Wait for TM Enqueue in Mode 3
Unindexed foreign key columns are the primary cause of TM lock contention in mode 3. However, this only applies to databases prior to Oracle9i Database. Depending on the operation, when foreign key columns are not indexed, Oracle either takes up a DML share lock (S – mode 4) or share row exclusive lock (SRX – mode 5) on the child table whenever the parent key or row is modified. (The share row exclusive lock is taken on the child table when the parent row is deleted and the foreign key constraint is created with the ON DELETE CASCADE option. Without this option, Oracle takes the share lock.) The share lock or share row exclusive lock on the child table prohibits other processes from getting a row exclusive lock (RX—mode 3) on the table. The waiting session will wait until the blocking session commits or rolls back its transaction.
Here is a philosophical question for you: Are you going to start building new indexes for all the foreign key columns in your databases? DBAs are divided on this. Our take is that you should hold your horses and don’t get carried away building new indexes just yet. If you do, you will introduce many new indexes to the database, some that are unnecessary. For example, you don’t need to create new indexes on foreign key columns when the parent tables they reference are static. You only need to create indexes on foreign key columns of the child table that is being identified by the
enqueue
wait event. The object ID for the child table is recorded in the P2 column, which corresponds to the ID1 column of the V$LOCK view. Query the DBA_OBJECTS view using the object ID and you will see the name of the child table. Yes, you will be operating in reactive mode, but it beats creating unnecessary indexes in the database, which not only wastes storage and increases maintenance, but may open up another can of worms for SQL tuning.

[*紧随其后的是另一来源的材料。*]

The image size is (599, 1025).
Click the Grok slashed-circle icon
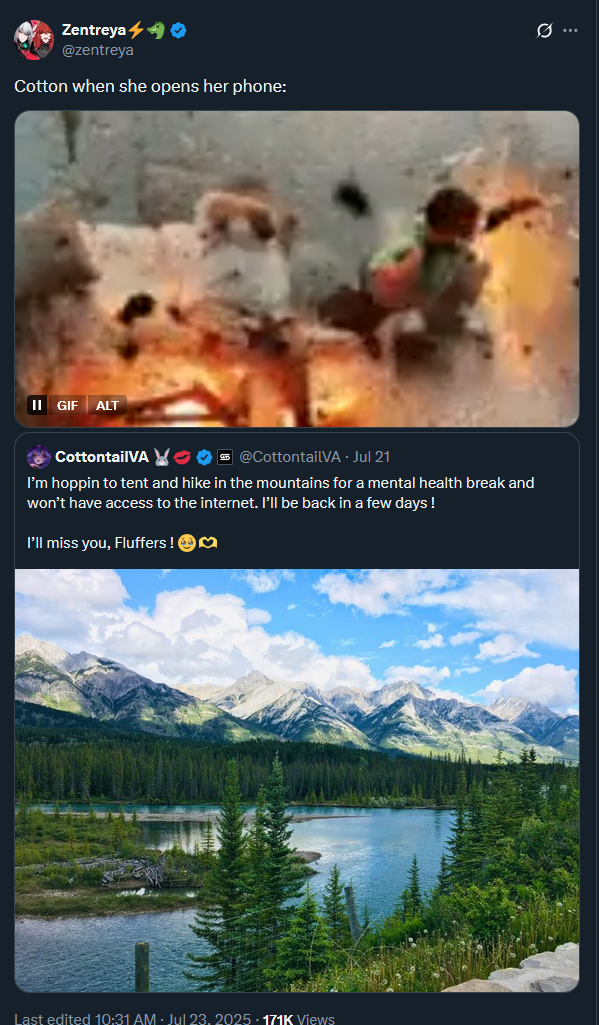tap(544, 31)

这段话的大体意思是,没有索引的外键列是模式3 中tm锁争用的主要原因,然而这种原因只适用9i之前的数据库,根据不同的操作,当外键列没有被索引时,Oracle在子表上采用一个DML共享锁或共享独占锁,只要父键或父行被修改。子表上的共享锁或共享行独占锁禁止进程或会话获得表上的独占锁,会话交持续等待,直到造成阻塞的会话提交或回退它的事务。

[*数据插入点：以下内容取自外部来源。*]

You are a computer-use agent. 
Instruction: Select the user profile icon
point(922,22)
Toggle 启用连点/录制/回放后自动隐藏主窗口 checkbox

我们的库是Oracle 10g,似乎这段说明并不适用我们的情况;我们通过下列的sql查找表上有外键,但未建立索引的列:
SELECT TABLE_NAME,
CONSTRAINT_NAME,
CNAME1 || NVL2(CNAME2, ',' || CNAME2, NULL) ||
NVL2(CNAME3, ',' || CNAME3, NULL) ||
NVL2(CNAME4, ',' || CNAME4, NULL) ||
NVL2(CNAME5, ',' || CNAME5, NULL) ||
NVL2(CNAME6, ',' || CNAME6, NULL) ||
NVL2(CNAME7, ',' || CNAME7, NULL) ||
NVL2(CNAME8, ',' || CNAME8, NULL) COLUMNS
FROM (SELECT B.TABLE_NAME,
B.CONSTRAINT_NAME,
MAX(DECODE(POSITION, 1, COLUMN_NAME, NULL)) CNAME1,
MAX(DECODE(POSITION, 2, COLUMN_NAME, NULL)) CNAME2,
MAX(DECODE(POSITION, 3, COLUMN_NAME, NULL)) CNAME3,
MAX(DECODE(POSITION, 4, COLUMN_NAME, NULL)) CNAME4,
MAX(DECODE(POSITION, 5, COLUMN_NAME, NULL)) CNAME5,
MAX(DECODE(POSITION, 6, COLUMN_NAME, NULL)) CNAME6,
MAX(DECODE(POSITION, 7, COLUMN_NAME, NULL)) CNAME7,
MAX(DECODE(POSITION, 8, COLUMN_NAME, NULL)) CNAME8,
COUNT(*) COL_CNT
FROM (SELECT SUBSTR(TABLE_NAME, 1, 30) TABLE_NAME,
SUBSTR(CONSTRAINT_NAME, 1, 30) CONSTRAINT_NAME,
SUBSTR(COLUMN_NAME, 1, 30) COLUMN_NAME,
POSITION
FROM USER_CONS_COLUMNS) A,
USER_CONSTRAINTS B
WHERE A.CONSTRAINT_NAME = B.CONSTRAINT_NAME
AND B.CONSTRAINT_TYPE = 'R'
GROUP BY B.TABLE_NAME, B.CONSTRAINT_NAME) CONS
WHERE COL_CNT > ALL
(SELECT COUNT(*)
FROM USER_IND_COLUMNS I
WHERE I.TABLE_NAME = CONS.TABLE_NAME
AND I.COLUMN_NAME IN (CNAME1, CNAME2, CNAME3, CNAME4, CNAME5,
CNAME6, CNAME7, CNAME8)
AND I.COLUMN_POSITION <= CONS.COL_CNT
GROUP BY I.INDEX_NAME)
这个查询,使用了decode函数来实现行转列的效果,从而得到外键的列;从得到的结果中,查看医嘱记录相关的表,可以看表上确实有这种未建索引的外键:
|
病人医嘱记录 |
病人医嘱记录_FK_前提ID |
前提ID |
|
病人医嘱记录 |
病人医嘱记录_FK_病人科室ID |
病人科室ID |
|
病人医嘱记录 |
病人医嘱记录_FK_开嘱科室ID |
开嘱科室ID |
|
病人医嘱记录 |
病人医嘱记录_FK_执行科室ID |
执行科室ID |
焦点集中在“前提ID”上,因为其他几个外键列都是引用部门表,部门表作为基础表,数据变动的机率比较小。而"前提id"是一个
自引用的外键,并不是简单的主从表形式的外键,从升级脚本中找到这个约束的定义:
ALTER TABLE 病人医嘱记录
ADD CONSTRAINT 病人医嘱记录_FK_前提ID
FOREIGN KEY (前提ID)
REFERENCES 病人医嘱记录(ID);
可以看到我们前提ID引用的是表的主键列(ID),ID虽然基本上不更新,但insert非常频繁;经过测试,这种自引用的外键约束即使是在10g中,当我们更新或insert记录时也会引发对表的tm锁;如果在insert到表时,未建立外键都会引发tm锁,接下来就是建立索引:
CREATE INDEX 病人医嘱记录_IX_前提ID
ON 病人医嘱记录(前提ID)
PCTFREE 10
TABLESPACE zl9CisRec
online nologging;
由于是生产库时,建立索引时加了online选项,同时加了nologging选项不产生日志以加快建立的速度。如果在建立索引的过程中使用了parallel 选项,一定记住在索引建立完成后,将parallel修改回1,以免产生大量的并发进程。
索引建立完成后,相关操作恢复正常。
总结:从owi的说明中可以看到,并不是所有的外建都需要建立索引,是否建立索引要根据引用的主键是否经常变化,以及外键列上的索引是否能够提升性能,防止避免建立一个不使用或很少使用的“僵尸索引“。在我们的案例中,也没有为几个引用部门表的外键建立索引,还是那句话,都得具体问题具体分析,不能简单行事。 这个案例也说明,即使是在10g下,对于自引用的主键经常变化(包括insert)的外键,必须要建立索引。